Short problem |
Copy out, word for word, the lines from the one containing "You are a computer-use" through the end of the items, leaving the pictures out of your answer.

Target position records

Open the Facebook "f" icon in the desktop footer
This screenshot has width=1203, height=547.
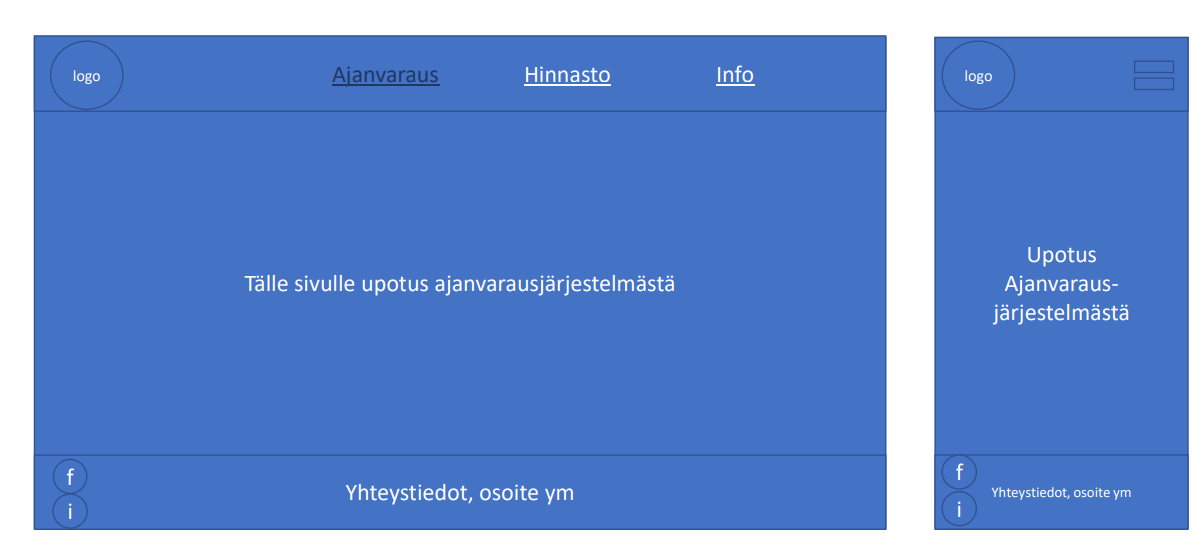click(70, 477)
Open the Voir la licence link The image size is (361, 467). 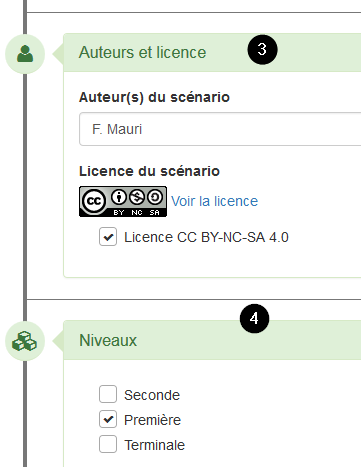pos(215,201)
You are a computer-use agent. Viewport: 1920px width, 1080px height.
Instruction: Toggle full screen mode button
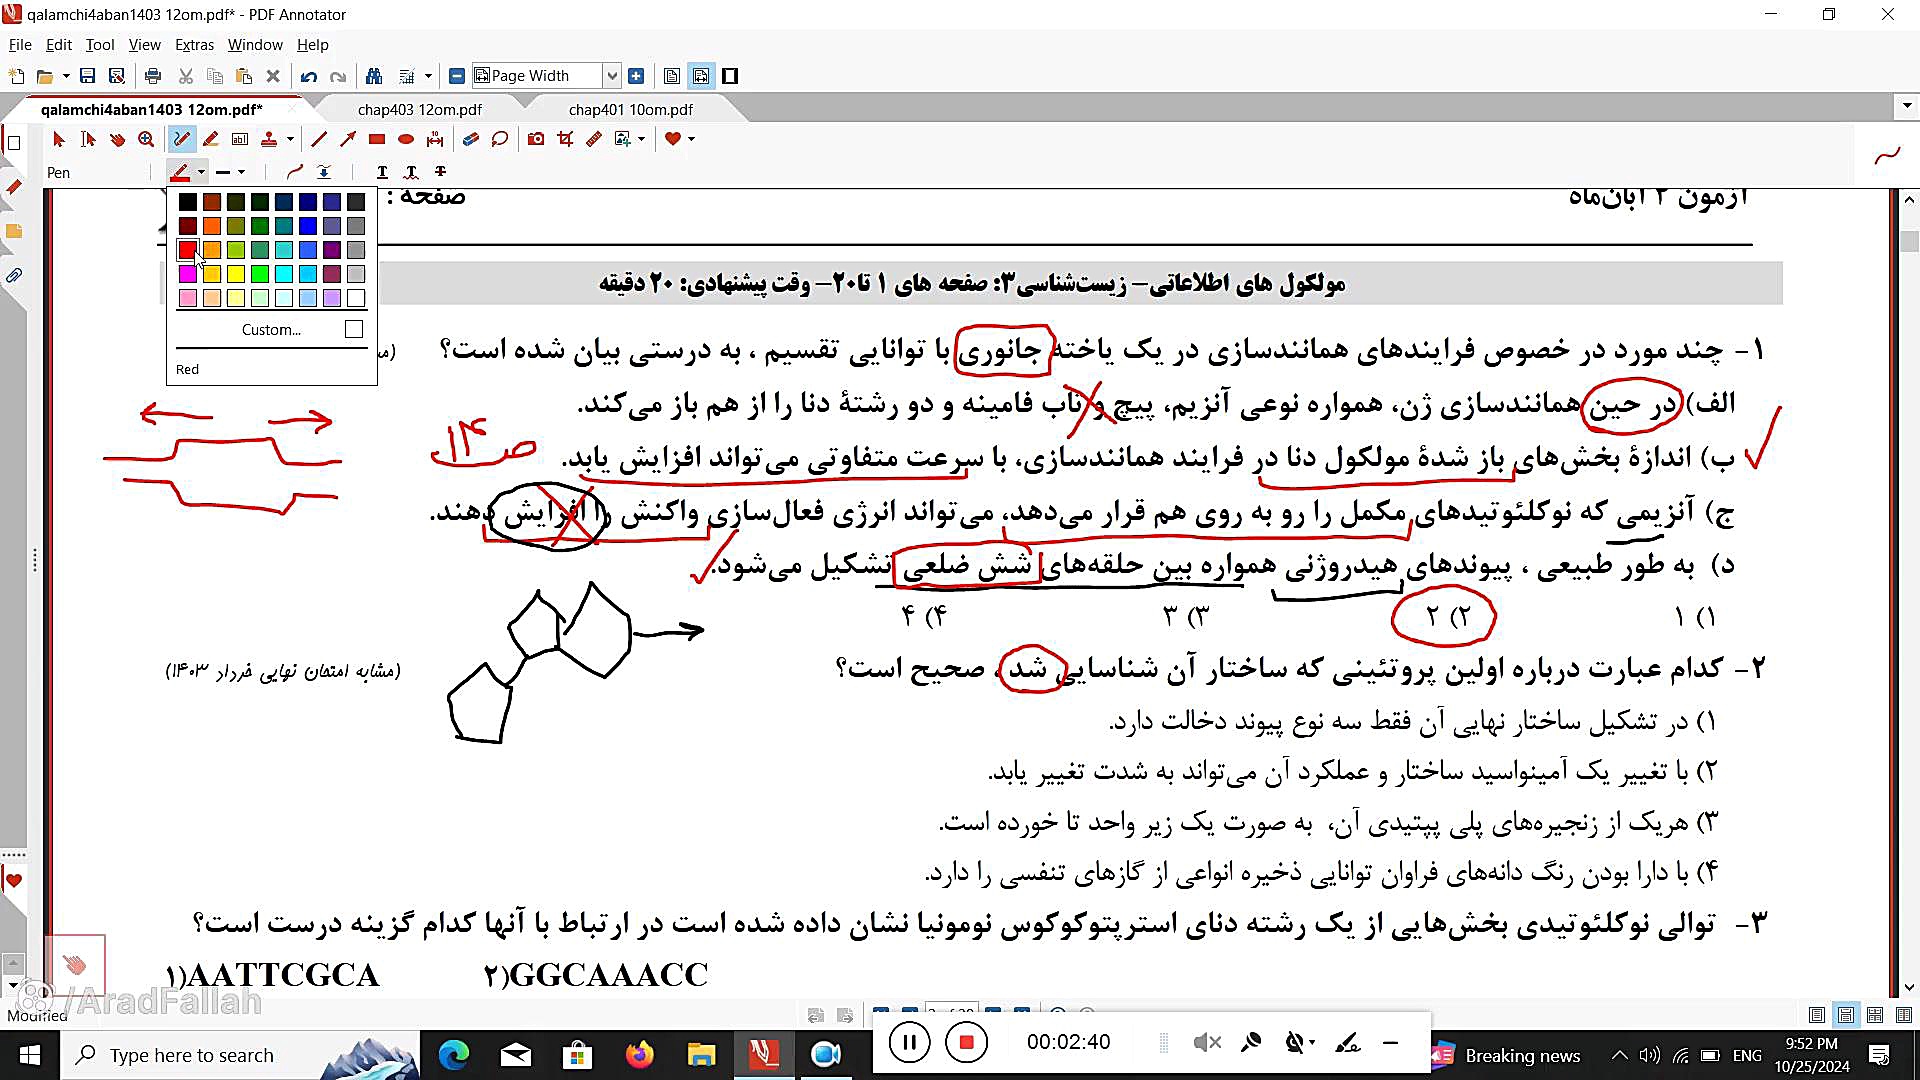click(x=730, y=76)
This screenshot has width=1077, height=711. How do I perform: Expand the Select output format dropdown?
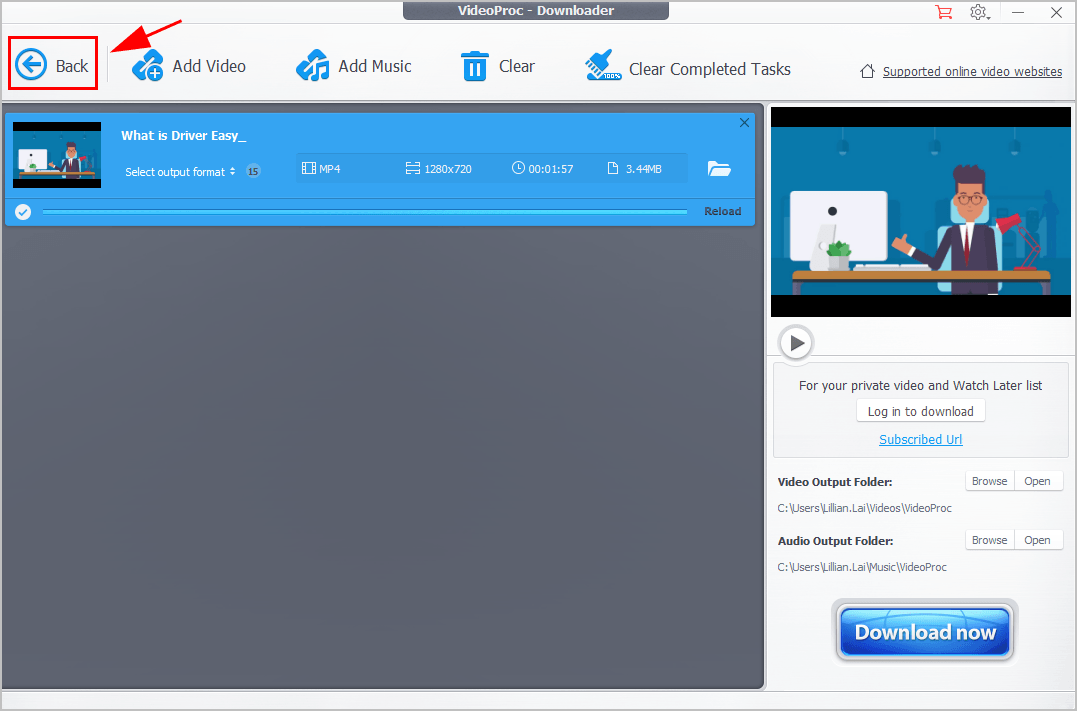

Exercise output |
You are a computer-use agent. Viewport: 1920px width, 1080px height.
Instruction: Toggle full screen mode button
click(x=730, y=76)
This screenshot has width=1077, height=711. How do I perform: Expand the Select output format dropdown?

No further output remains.